[Passage provided]
Originally published 22 January 1996
EXUMA, Bahamas — “To pay attention, this is our endless and proper work,” writes the Pulitzer prize-winning poet Mary Oliver.
I’m trying, I’m trying. I spent the last hour of a late afternoon on the porch floor watching an army of ants move a dead moth. The ants were the size of flecks of salt, their legs and antennae barely visible to the unaided eye. The moth was the size of a double postage stamp. It was like a crowd of humans attempting to move a 747 airplane by the power of muscles alone.
What the ants lacked that humans might exploit was the ability to act in concert. No foreman directed their efforts. They scurried under and around the moth even as they heaved and pushed. They came and went, apparently at random. Yet the moth moved towards the edge of the porch with an almost imperceptible inevitability.
Where were they going? To what nest? Some common purpose kept the moth moving in the same direction, although to my lofty gaze the ants seemed to be pushing in every direction at once. Ensconced in a subterranean larder, the moth would be a copious food supply, a hulking mass of carbohydrates, proteins, fats, nucleic acids. I imagined the moth labeled with “Nutritional Information,” like a loaf of bread or box of cereal.
[/Passage provided]
[Dataset excerpts]
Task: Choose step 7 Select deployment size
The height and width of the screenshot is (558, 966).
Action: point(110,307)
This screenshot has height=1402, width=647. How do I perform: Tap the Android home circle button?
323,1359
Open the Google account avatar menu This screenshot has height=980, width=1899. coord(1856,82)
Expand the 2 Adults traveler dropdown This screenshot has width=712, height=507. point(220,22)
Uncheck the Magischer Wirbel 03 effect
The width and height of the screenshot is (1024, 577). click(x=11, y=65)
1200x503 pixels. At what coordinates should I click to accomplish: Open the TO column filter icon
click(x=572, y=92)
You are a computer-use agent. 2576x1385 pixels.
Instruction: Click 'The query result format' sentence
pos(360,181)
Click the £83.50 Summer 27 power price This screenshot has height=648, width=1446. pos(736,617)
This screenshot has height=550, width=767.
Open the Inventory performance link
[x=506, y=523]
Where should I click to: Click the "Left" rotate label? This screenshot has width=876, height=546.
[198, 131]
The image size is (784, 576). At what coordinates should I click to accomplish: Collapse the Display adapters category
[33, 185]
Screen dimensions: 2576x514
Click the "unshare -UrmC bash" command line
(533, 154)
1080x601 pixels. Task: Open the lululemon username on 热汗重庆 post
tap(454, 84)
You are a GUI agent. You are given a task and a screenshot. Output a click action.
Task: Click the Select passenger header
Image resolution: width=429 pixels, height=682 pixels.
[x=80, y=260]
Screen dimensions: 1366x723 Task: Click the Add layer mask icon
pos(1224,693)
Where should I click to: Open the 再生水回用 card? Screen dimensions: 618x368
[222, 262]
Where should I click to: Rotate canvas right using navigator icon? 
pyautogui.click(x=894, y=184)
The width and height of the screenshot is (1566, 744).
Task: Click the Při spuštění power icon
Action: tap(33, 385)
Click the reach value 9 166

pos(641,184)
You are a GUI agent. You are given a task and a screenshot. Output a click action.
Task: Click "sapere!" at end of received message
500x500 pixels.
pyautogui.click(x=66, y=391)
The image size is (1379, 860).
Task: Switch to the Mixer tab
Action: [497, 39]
[/Dataset excerpts]
Actions to take
[a] Copy the stretch of the ant essay from "Originally published 22" through "almost imperceptible inevitability." word for word.
[b] In the ant essay, how big was the moth?
[c] Sum up the ant essay in two sentences.

Numbered answers
[a]
Originally published 22 January 1996
EXUMA, Bahamas — “To pay attention, this is our endless and proper work,” writes the Pulitzer prize-winning poet Mary Oliver.
I’m trying, I’m trying. I spent the last hour of a late afternoon on the porch floor watching an army of ants move a dead moth. The ants were the size of flecks of salt, their legs and antennae barely visible to the unaided eye. The moth was the size of a double postage stamp. It was like a crowd of humans attempting to move a 747 airplane by the power of muscles alone.
What the ants lacked that humans might exploit was the ability to act in concert. No foreman directed their efforts. They scurried under and around the moth even as they heaved and pushed. They came and went, apparently at random. Yet the moth moved towards the edge of the porch with an almost imperceptible inevitability.

[b] It was the size of a double postage stamp.

[c] The writer spent an hour on a porch floor watching ants the size of salt flecks move a dead moth many times their size. With no foreman directing them and ants seeming to push every which way, the moth still moved steadily toward the porch edge, and the writer pictured it stored underground as a rich food supply.